§ **WHAT NEEDS TO BE DONE**
Print the data exactly. Omit the pictures.
--- TASK INPUT ---
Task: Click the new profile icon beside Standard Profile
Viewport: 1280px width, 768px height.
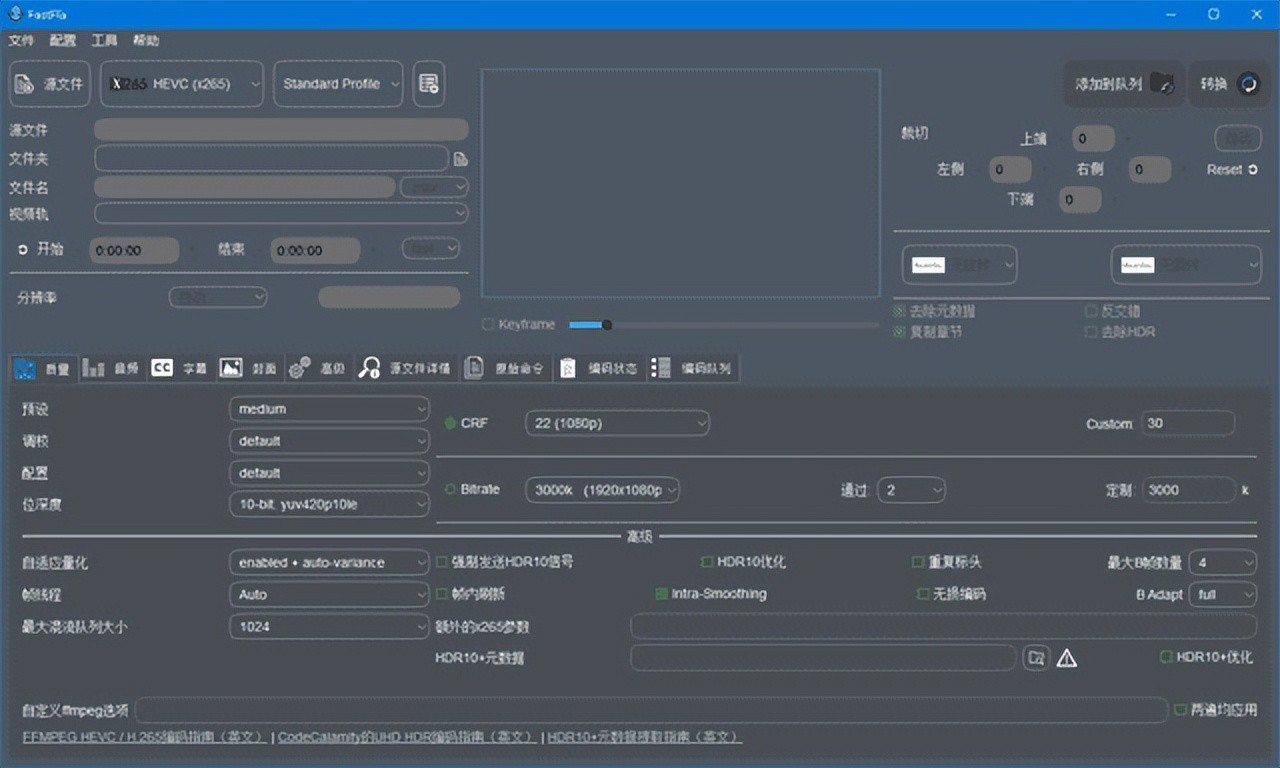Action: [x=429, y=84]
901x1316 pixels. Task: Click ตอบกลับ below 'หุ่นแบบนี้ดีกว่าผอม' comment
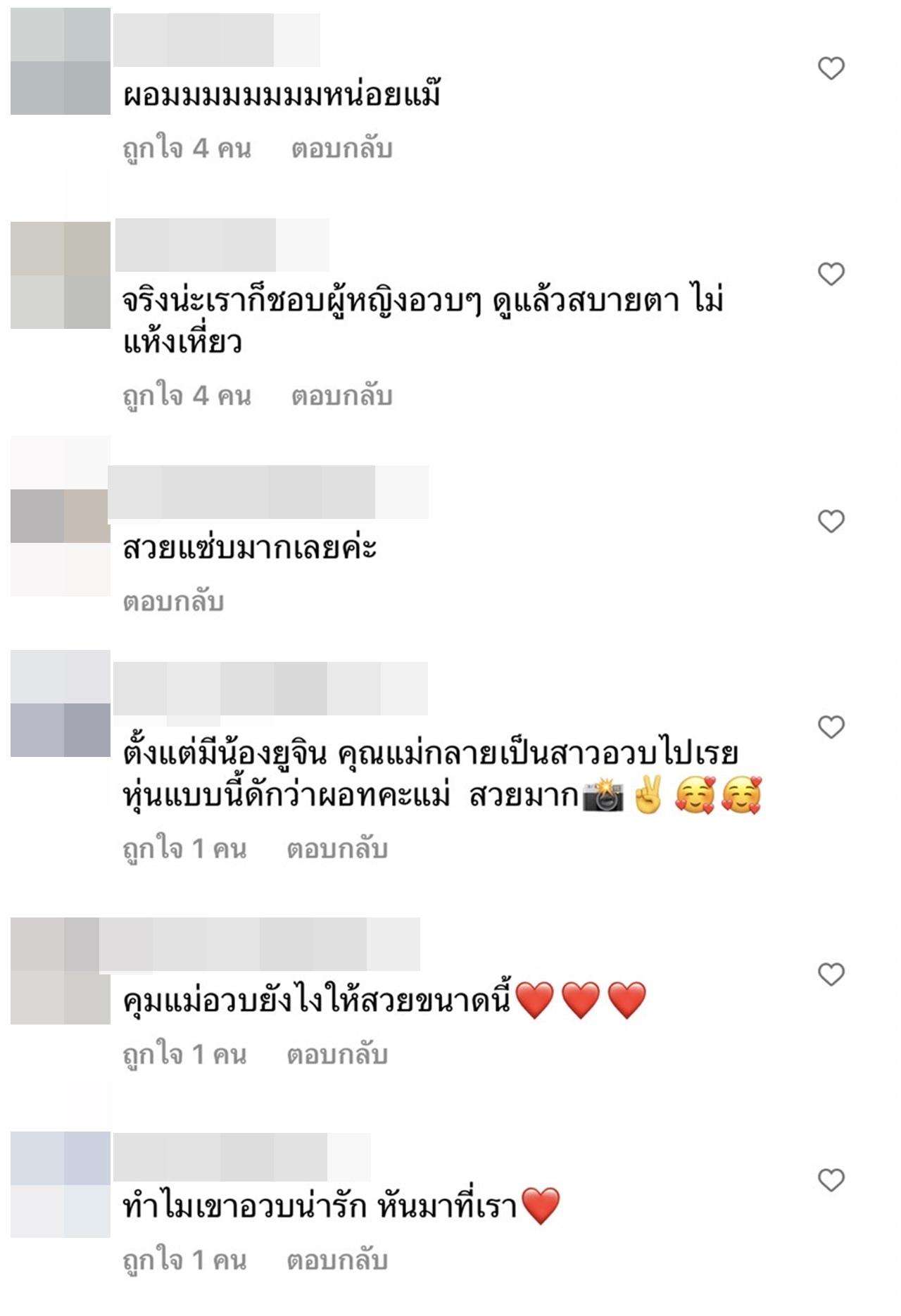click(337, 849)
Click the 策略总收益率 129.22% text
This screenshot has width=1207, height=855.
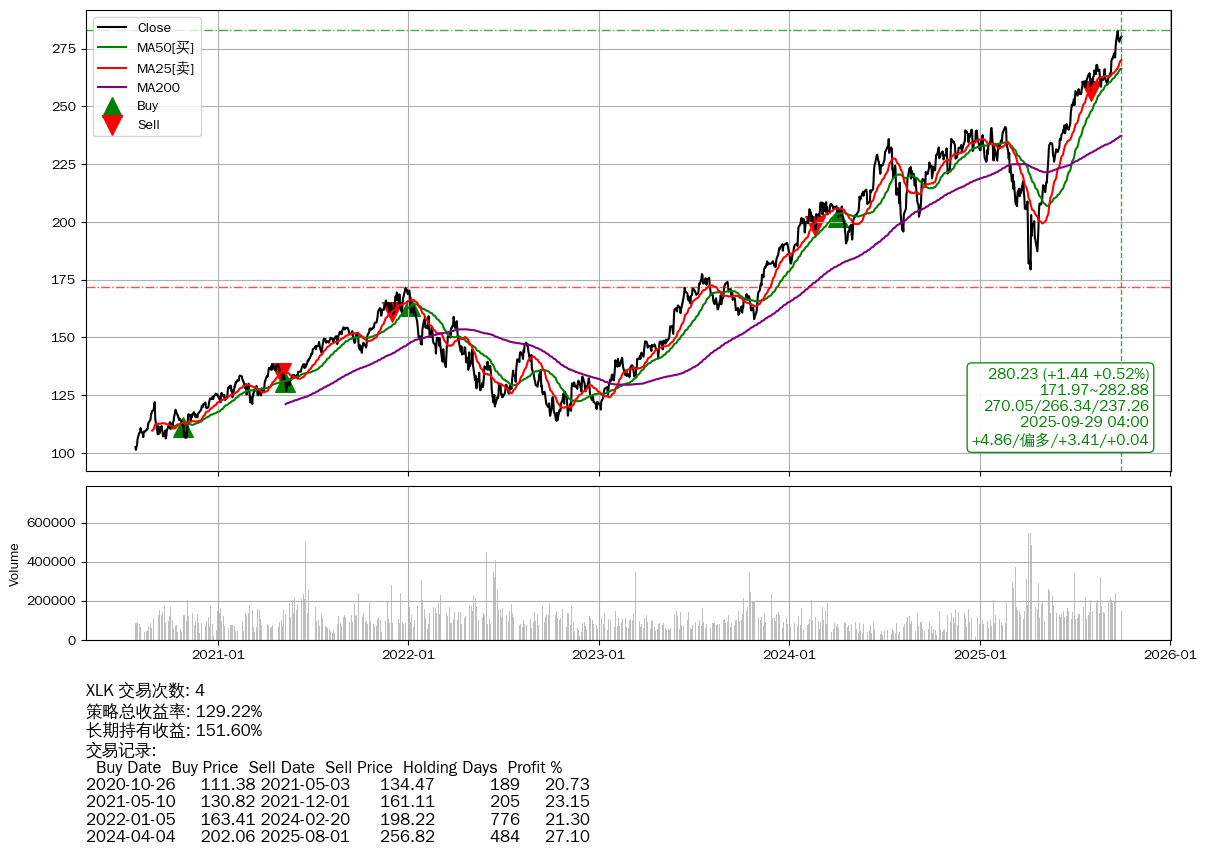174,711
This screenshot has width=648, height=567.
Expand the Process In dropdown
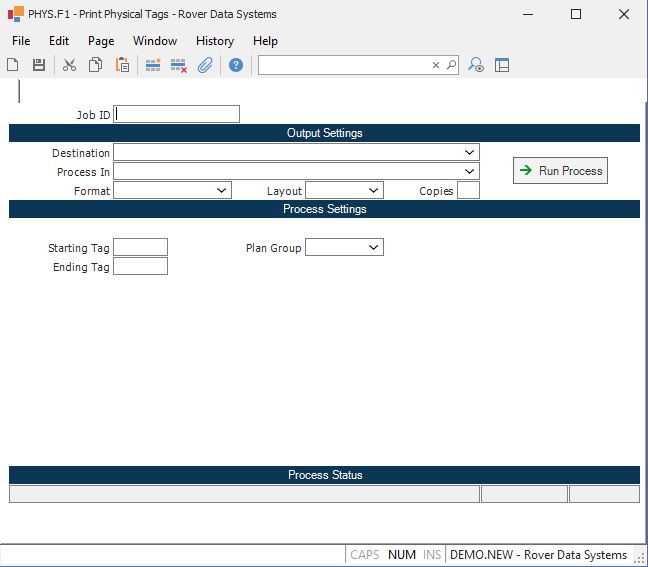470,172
---
§ **ANSWER BOX**
Task: Click the new profile icon beside Standard Profile
Viewport: 1280px width, 768px height.
Action: [x=429, y=84]
901x1316 pixels. Task: Click ตอบกลับ below 'หุ่นแบบนี้ดีกว่าผอม' comment
click(337, 849)
Click the 策略总收益率 129.22% text
This screenshot has width=1207, height=855.
174,711
This screenshot has width=648, height=567.
Expand the Process In dropdown
470,172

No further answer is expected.